(Entries on target coordinates)
## begin
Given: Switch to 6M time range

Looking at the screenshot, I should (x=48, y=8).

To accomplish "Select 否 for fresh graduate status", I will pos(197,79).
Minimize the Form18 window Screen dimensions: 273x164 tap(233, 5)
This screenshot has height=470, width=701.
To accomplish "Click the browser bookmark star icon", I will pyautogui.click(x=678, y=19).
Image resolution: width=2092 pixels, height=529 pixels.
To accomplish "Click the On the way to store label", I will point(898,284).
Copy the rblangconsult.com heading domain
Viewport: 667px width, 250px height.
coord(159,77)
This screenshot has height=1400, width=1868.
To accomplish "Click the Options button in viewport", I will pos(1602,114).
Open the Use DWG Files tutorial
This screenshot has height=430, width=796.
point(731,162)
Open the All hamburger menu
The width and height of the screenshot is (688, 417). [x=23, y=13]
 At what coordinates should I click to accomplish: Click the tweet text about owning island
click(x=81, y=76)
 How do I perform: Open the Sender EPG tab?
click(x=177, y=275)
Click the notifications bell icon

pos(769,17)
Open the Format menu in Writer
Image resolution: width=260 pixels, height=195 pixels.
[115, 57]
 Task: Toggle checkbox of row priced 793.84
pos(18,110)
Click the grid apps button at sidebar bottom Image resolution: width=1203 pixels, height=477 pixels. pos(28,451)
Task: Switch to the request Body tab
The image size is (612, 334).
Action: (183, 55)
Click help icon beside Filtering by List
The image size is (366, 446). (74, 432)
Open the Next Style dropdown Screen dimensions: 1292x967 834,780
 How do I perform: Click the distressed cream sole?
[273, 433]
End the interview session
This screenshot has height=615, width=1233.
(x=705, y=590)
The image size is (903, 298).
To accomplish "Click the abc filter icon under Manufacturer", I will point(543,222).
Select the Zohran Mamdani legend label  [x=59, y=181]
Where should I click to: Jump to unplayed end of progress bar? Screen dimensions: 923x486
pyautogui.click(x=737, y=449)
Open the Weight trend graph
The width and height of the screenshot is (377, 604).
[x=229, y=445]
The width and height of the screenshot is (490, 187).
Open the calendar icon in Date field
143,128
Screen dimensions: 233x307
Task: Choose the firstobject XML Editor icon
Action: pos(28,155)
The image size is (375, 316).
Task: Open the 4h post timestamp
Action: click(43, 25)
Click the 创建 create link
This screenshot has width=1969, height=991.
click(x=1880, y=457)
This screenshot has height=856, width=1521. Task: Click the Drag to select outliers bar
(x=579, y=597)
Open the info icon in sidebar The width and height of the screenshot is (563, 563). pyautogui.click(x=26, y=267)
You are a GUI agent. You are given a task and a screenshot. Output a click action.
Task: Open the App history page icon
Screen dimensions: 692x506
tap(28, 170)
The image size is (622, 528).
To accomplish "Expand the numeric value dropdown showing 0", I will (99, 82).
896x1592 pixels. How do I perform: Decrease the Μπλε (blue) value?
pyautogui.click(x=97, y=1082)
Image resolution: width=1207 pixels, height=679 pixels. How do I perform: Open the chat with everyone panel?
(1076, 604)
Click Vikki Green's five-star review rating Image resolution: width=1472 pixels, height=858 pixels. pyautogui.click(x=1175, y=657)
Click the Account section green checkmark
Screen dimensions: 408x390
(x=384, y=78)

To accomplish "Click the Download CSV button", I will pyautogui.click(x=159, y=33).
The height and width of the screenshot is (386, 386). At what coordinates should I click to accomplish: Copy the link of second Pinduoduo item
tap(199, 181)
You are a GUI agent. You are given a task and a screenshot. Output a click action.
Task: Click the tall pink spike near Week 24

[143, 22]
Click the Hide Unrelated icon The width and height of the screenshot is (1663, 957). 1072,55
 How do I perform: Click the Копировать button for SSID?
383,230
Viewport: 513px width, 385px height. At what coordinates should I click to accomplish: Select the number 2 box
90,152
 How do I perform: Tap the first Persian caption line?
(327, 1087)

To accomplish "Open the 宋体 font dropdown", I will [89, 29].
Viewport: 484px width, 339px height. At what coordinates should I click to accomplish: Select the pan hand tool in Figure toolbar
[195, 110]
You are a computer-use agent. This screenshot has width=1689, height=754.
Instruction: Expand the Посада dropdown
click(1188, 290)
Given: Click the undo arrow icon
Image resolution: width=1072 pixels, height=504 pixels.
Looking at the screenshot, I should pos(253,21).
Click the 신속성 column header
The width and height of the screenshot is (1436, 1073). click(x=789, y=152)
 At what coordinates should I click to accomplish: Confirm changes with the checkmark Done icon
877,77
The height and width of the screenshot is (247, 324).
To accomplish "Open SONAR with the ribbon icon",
## end
Gather every line of the material above that contains the string "what".

• Answer for the task:
 At what coordinates should I click to accomplish: Click the tweet text about owning island
The height and width of the screenshot is (386, 386). At what coordinates should I click to accomplish: Copy the link of second Pinduoduo item
Viewport: 513px width, 385px height. At what coordinates should I click to accomplish: Select the number 2 box
Viewport: 484px width, 339px height. At what coordinates should I click to accomplish: Select the pan hand tool in Figure toolbar
 At what coordinates should I click to accomplish: Confirm changes with the checkmark Done icon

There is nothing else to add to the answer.